Posted: 2012-10-07 @ 10:01am PT
I have a Playbook and an iPad. I use my Playbook for web browsing and getting my e-mails. I also love the bridge function (that's why I bought it). I would sell my iPad if I wasn't so attached to some of the apps. Apps aside, the Playbook is superior in every way.

cxz:

Posted: 2012-10-04 @ 7:25pm PT
Playbook owners have been saying they love it in consumer review sites, media 'experts' have been trashing it, who's right?
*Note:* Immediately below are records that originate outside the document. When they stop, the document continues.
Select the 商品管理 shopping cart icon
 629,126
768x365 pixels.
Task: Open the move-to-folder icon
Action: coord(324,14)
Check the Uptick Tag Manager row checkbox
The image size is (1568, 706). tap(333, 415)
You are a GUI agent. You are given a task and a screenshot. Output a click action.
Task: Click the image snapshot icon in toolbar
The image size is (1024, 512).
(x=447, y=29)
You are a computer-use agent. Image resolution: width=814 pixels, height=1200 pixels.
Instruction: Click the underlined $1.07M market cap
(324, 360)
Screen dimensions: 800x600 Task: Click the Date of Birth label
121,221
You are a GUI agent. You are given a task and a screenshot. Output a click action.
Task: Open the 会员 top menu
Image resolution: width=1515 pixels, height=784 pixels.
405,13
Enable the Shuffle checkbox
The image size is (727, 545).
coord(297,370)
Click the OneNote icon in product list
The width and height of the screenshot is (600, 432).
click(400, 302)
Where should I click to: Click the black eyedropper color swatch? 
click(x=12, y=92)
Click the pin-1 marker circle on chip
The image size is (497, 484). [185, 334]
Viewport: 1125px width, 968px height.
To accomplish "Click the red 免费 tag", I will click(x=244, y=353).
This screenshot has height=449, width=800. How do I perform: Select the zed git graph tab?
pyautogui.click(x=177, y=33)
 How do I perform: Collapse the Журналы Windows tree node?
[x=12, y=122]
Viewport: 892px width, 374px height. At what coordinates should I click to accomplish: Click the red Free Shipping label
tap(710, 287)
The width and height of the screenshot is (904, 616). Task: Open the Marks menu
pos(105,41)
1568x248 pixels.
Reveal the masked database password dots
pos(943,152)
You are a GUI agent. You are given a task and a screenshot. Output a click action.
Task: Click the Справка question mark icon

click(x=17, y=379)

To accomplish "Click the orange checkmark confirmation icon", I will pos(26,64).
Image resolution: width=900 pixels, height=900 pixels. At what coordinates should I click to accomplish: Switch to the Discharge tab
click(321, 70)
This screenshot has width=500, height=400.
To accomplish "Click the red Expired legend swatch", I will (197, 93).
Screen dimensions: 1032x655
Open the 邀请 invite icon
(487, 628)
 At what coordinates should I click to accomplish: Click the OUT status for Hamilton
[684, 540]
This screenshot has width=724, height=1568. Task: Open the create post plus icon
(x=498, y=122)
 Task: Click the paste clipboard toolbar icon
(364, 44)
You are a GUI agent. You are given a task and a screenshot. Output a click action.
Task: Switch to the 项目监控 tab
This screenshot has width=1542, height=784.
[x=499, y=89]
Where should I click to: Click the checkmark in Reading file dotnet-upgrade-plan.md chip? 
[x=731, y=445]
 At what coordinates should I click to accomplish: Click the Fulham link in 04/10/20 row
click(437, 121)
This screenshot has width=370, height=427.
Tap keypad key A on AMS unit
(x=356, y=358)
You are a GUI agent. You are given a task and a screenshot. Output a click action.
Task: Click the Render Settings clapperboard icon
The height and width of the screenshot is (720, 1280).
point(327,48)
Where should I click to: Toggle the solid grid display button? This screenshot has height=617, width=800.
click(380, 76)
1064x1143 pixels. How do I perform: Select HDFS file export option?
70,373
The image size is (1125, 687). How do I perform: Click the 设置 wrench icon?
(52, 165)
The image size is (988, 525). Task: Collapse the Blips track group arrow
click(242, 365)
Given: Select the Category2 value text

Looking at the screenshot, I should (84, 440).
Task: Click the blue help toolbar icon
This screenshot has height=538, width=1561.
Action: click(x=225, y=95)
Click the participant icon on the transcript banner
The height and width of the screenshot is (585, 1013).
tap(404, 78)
Why the disconnect between the media and consumer on this product...perhaps some bias?

Shane:

Posted: 2012-10-04 @ 4:14pm PT
I'm reading and responding to this on an iPad, but am going to pick up a playbook after dinner...half the price of the iPad, has better web expieriance, flash and I want to get ready for BB10!!

Pete:

Posted: 2012-10-04 @ 8:36am PT
Where's your data on the Acer and Asus tablets?

Martin:

Posted: 2012-10-04 @ 5:57am PT
I agree with most of this article. I think they failed to market it properly and set expectations. The media also jumped on them partially because of this. They were expecting integrated email synching like the blackberry phones and more apps like the iPad. When I first saw the playbook I was shocked at how small it was sitting beside all the 10 inch tablets. The 10" tablets were awkward to carry around - might as well carry a laptop. I ended up buying 2 on sale and they are pretty good. I didn't have have a blackberry phone so I was happy with the email - not til later did I understand what was meant by synching and coordinating all email accounts and messaging. This 2.1 release shows that RIM is committed to this market long-term. Apparently the new blackberry 10 OS will run on it and they just released a suped up LTE version of it. I think there is now an eco-system in place (it is just very small compared to the iPad).

kim:

Posted: 2012-10-03 @ 9:41pm PT
If it wasn't for the media spreading lies about the playbook it would of done well. I got the playbook on sale and it's better then my ipad. It's funny how a technically better tablet gets bashed. The playbook was light years ahead of the ipad when it just came out. The media is filled with shills.